[Saved data entries]
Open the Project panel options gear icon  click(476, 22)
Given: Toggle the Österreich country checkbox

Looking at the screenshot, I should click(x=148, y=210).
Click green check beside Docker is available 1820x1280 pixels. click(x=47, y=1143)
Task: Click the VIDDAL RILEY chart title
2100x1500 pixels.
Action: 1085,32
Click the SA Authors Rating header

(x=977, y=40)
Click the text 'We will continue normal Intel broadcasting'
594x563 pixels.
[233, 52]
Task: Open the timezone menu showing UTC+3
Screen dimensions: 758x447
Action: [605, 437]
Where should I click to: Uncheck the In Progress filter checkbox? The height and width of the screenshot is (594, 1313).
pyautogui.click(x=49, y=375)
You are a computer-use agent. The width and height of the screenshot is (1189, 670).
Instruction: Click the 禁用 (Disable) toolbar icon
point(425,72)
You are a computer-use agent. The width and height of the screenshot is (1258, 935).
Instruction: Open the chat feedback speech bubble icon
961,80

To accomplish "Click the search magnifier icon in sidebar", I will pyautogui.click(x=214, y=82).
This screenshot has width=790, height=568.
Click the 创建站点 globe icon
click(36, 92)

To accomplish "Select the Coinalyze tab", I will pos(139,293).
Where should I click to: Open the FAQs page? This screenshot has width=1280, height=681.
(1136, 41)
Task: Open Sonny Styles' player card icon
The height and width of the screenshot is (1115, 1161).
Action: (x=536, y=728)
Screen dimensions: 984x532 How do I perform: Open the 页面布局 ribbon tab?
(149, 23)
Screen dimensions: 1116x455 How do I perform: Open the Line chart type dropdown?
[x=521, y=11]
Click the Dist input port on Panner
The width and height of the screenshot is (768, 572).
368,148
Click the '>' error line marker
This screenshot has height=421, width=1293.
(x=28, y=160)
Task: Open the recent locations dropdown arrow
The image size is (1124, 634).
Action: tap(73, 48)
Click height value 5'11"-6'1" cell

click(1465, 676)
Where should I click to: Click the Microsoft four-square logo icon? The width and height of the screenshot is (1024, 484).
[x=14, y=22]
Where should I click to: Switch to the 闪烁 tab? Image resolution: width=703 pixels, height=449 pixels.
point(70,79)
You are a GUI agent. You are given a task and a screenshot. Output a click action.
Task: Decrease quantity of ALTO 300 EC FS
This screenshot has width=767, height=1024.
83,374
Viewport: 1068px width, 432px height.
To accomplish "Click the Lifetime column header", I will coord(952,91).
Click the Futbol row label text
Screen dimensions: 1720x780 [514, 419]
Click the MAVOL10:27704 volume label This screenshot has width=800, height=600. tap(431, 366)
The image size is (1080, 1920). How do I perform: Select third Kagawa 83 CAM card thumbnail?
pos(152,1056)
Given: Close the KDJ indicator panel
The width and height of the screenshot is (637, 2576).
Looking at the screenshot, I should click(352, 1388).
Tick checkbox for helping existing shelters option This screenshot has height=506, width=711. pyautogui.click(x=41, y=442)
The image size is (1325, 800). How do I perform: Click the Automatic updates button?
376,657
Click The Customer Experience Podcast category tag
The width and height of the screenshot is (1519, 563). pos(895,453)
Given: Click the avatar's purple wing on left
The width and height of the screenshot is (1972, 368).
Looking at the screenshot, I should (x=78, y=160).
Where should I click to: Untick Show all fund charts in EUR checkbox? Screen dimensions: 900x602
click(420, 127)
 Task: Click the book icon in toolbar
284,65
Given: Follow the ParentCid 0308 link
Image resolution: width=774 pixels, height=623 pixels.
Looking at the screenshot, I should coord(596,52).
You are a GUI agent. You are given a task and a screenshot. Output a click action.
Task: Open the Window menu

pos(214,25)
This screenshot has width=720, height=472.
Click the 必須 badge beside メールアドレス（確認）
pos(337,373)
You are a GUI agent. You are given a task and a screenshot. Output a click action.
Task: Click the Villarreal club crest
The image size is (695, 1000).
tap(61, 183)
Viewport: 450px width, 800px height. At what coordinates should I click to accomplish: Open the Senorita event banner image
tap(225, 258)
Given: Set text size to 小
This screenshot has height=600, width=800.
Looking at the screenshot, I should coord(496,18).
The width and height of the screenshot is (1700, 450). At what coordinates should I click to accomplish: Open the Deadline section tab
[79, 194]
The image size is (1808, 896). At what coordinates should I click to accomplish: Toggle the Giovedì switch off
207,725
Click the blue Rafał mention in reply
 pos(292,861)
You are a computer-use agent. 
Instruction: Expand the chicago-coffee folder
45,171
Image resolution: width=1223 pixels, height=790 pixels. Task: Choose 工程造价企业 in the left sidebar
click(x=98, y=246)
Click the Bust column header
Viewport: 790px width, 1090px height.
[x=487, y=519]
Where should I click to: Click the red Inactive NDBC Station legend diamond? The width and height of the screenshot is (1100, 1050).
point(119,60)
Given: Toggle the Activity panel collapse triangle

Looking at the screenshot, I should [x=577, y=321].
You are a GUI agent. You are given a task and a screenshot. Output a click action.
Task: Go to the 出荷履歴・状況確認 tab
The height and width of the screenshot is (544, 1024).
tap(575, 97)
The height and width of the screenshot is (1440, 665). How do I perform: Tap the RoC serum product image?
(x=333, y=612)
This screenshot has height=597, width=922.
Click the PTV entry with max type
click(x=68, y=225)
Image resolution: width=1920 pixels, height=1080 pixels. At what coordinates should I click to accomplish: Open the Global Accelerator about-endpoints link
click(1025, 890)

:: Exercise ::
Look above for the line holding "The height and width of the screenshot is (544, 1024)." and the line holding "This screenshot has height=597, width=922.", then output exactly those two lines and every line between them, nothing more.

:: Answer for this exercise ::
The height and width of the screenshot is (544, 1024).
tap(575, 97)
The height and width of the screenshot is (1440, 665). How do I perform: Tap the RoC serum product image?
(x=333, y=612)
This screenshot has height=597, width=922.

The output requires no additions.